◆ DOCUMENT PASSAGE ◆
* begin *

In our study, we looked at students from two different units. One that emphasized energy transfer and one that emphasized energy forms and transformations. All students then received the same transfer task. Table 4 lists the influence  of energy ideas (energy forms, energy transformation, and transfer of energy) in students' knowledge networks from the respective units on their success on the transfer task. We found that no student that studied in the unit that emphasized energy transfer used energy transformation ideas in the interviews from which we constructed the knowledge networks. Therefore, there is no centrality of energy transformation for students that studied in the unit that emphasized energy transfer (Table 4).  Students that studied in the unit that emphasized energy forms and energy transformations however, used energy transformation quite frequently in the interviews from which we constructed the knowledge networks and we found a strong effect of energy transformation which we show in table 4. 

Changes to the manuscript: We think that the reviewer may have been confused the heading we used in table 4. Therefore we added changed the column labels in table 4 to clearly indicate that the "transfer" in "transfer unit" refers to Energy transfer and not knowledge transfer or a transfer task. Further, we revised the sentences that describe the table to make them more clear.

 

Comment: The network graphics seem to be about the organization of constructs and are thus about the mastery aspect. Is there a network concerning the performance aspect of this knowledge? Does the mastery-focus of the network then bias the results?

Our Response: We are honestly confused by the reviewer's comment. The network is not focused on mastery, at least not in the sense of mastery orientation. The networks describe the ideas that students used in the interviews about instances at the end of the respective energy units.

* end *

◆ WHAT TO DO ◆
Rewrite the part of the reviewer response between "Changes to the" and "them more clear.", inclusive, changing "column labels" to "column headings".

◆ GIVEN INFORMATION ◆
* begin *

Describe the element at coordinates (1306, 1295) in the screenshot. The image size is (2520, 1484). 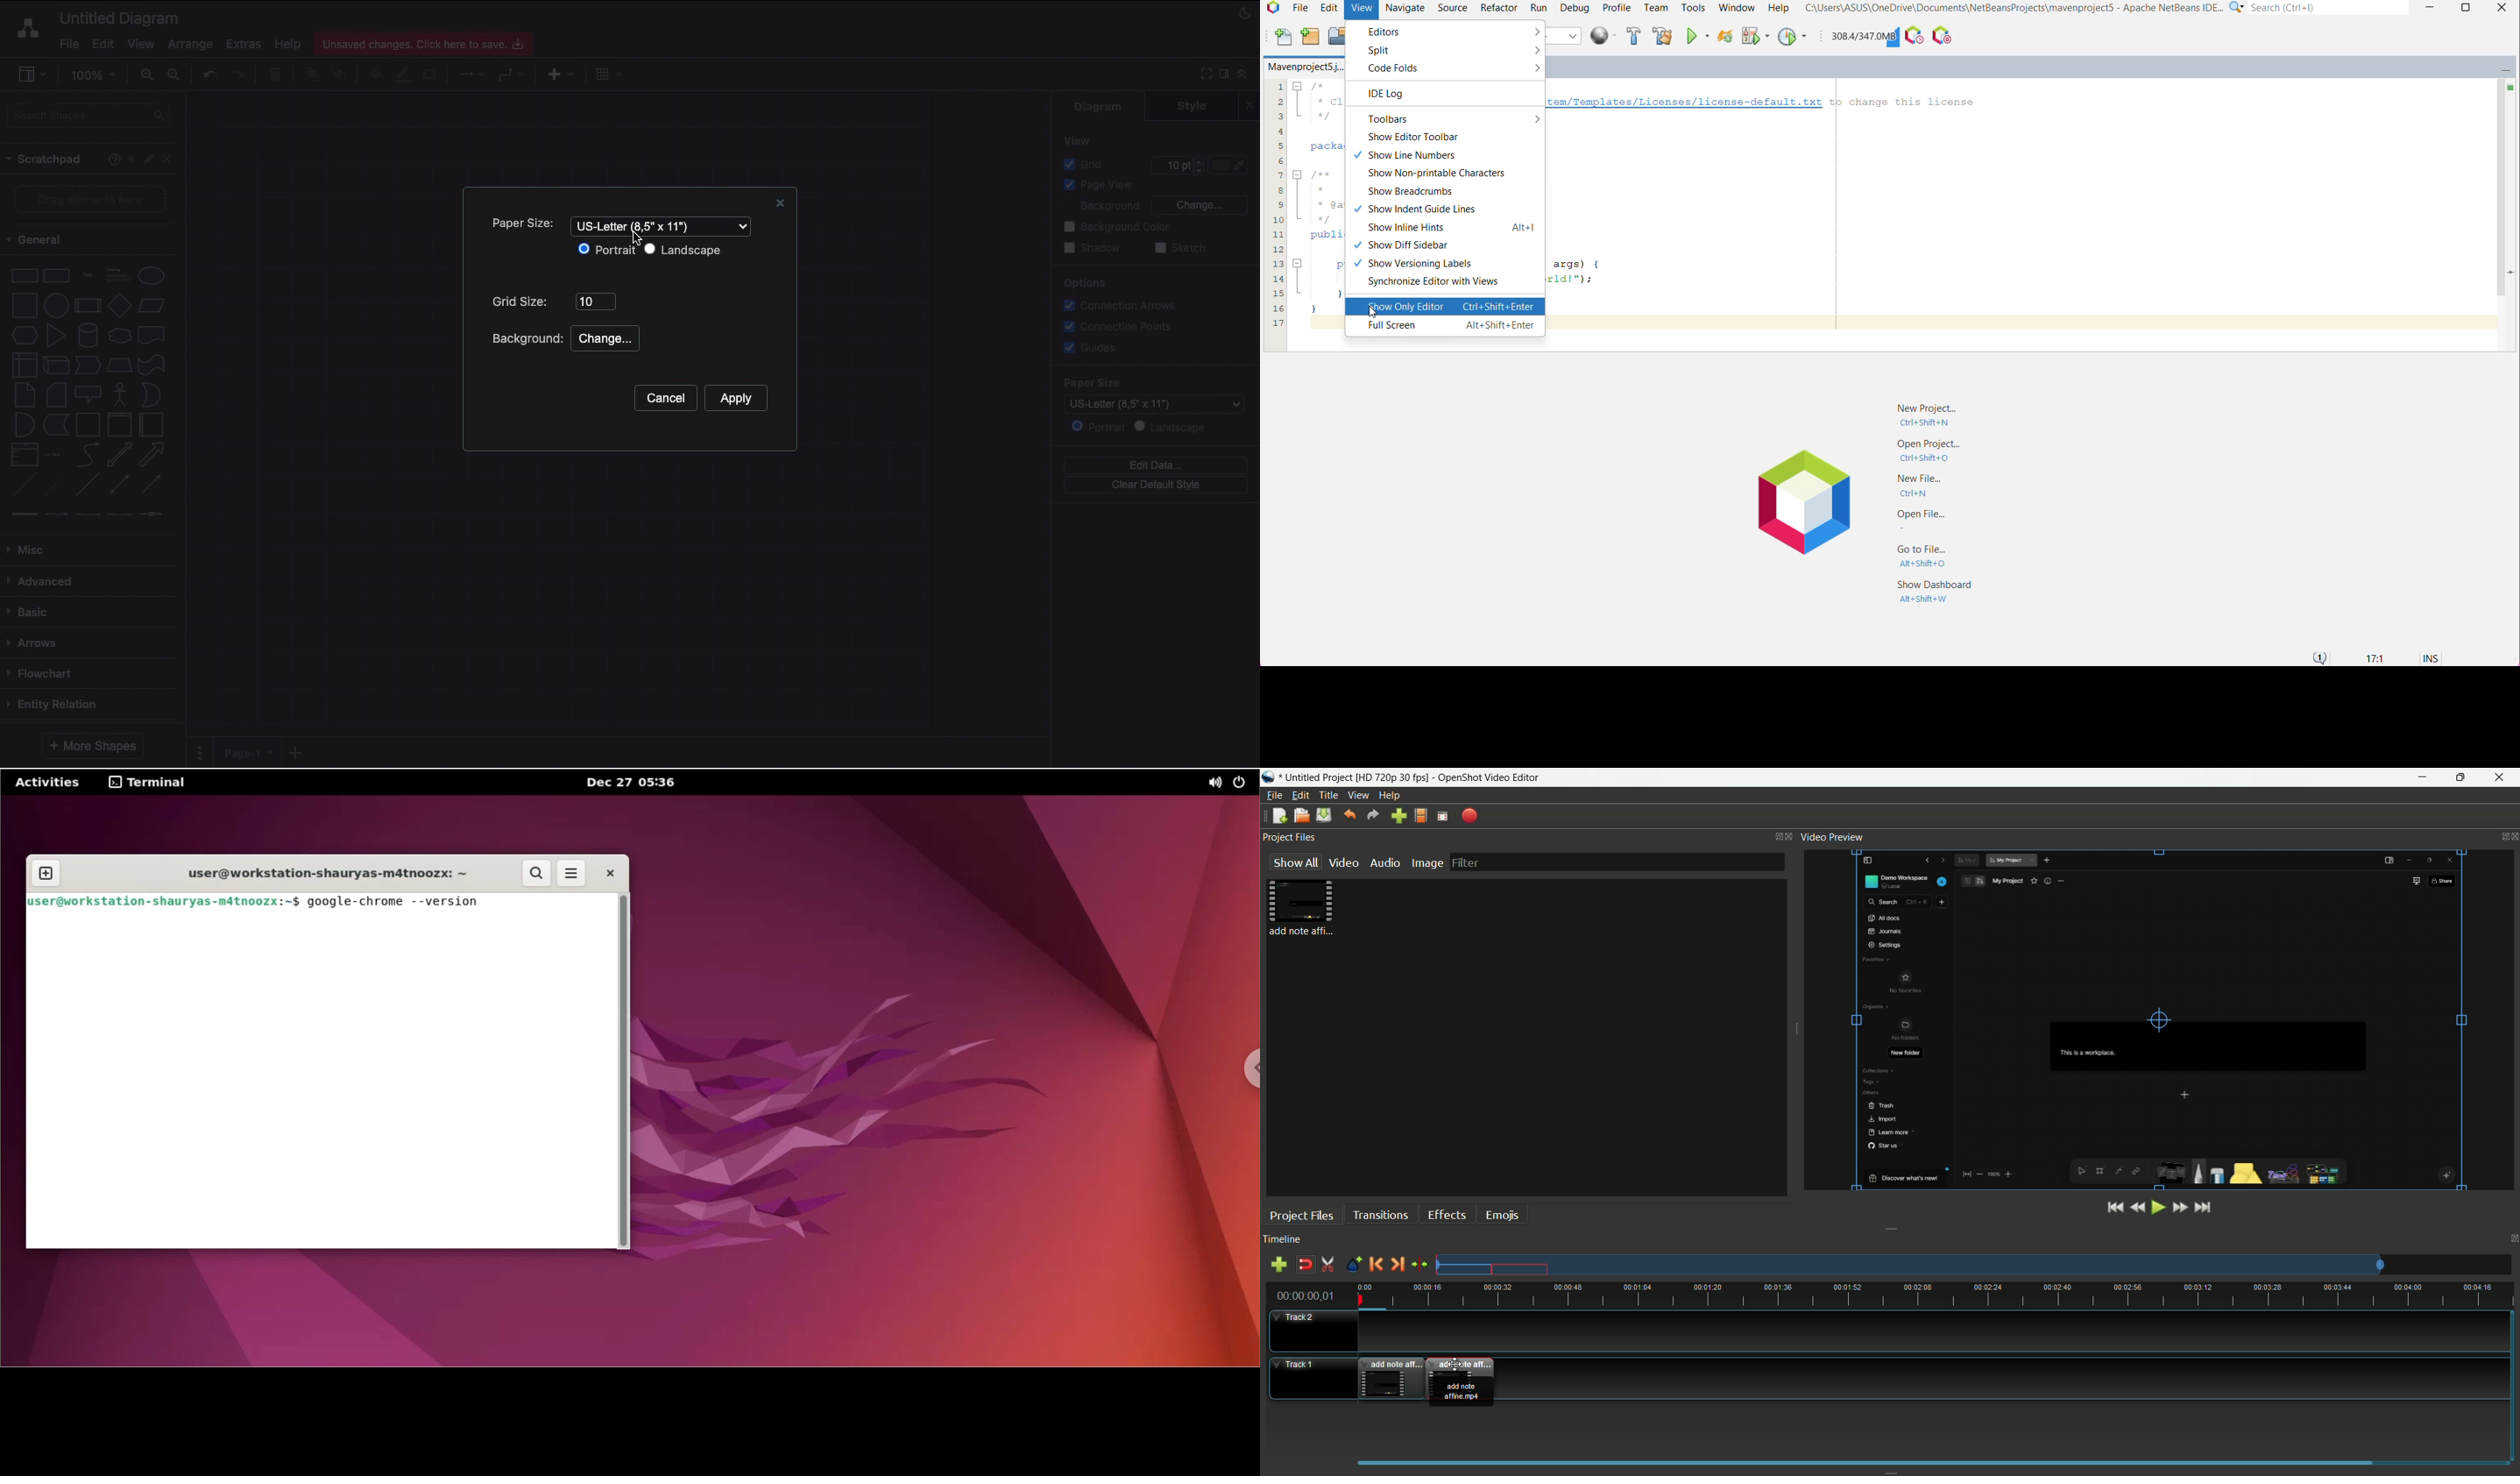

* end *

◆ EXPECTED ANSWER ◆
Changes to the manuscript: We think that the reviewer may have been confused the heading we used in table 4. Therefore we added changed the column headings in table 4 to clearly indicate that the "transfer" in "transfer unit" refers to Energy transfer and not knowledge transfer or a transfer task. Further, we revised the sentences that describe the table to make them more clear.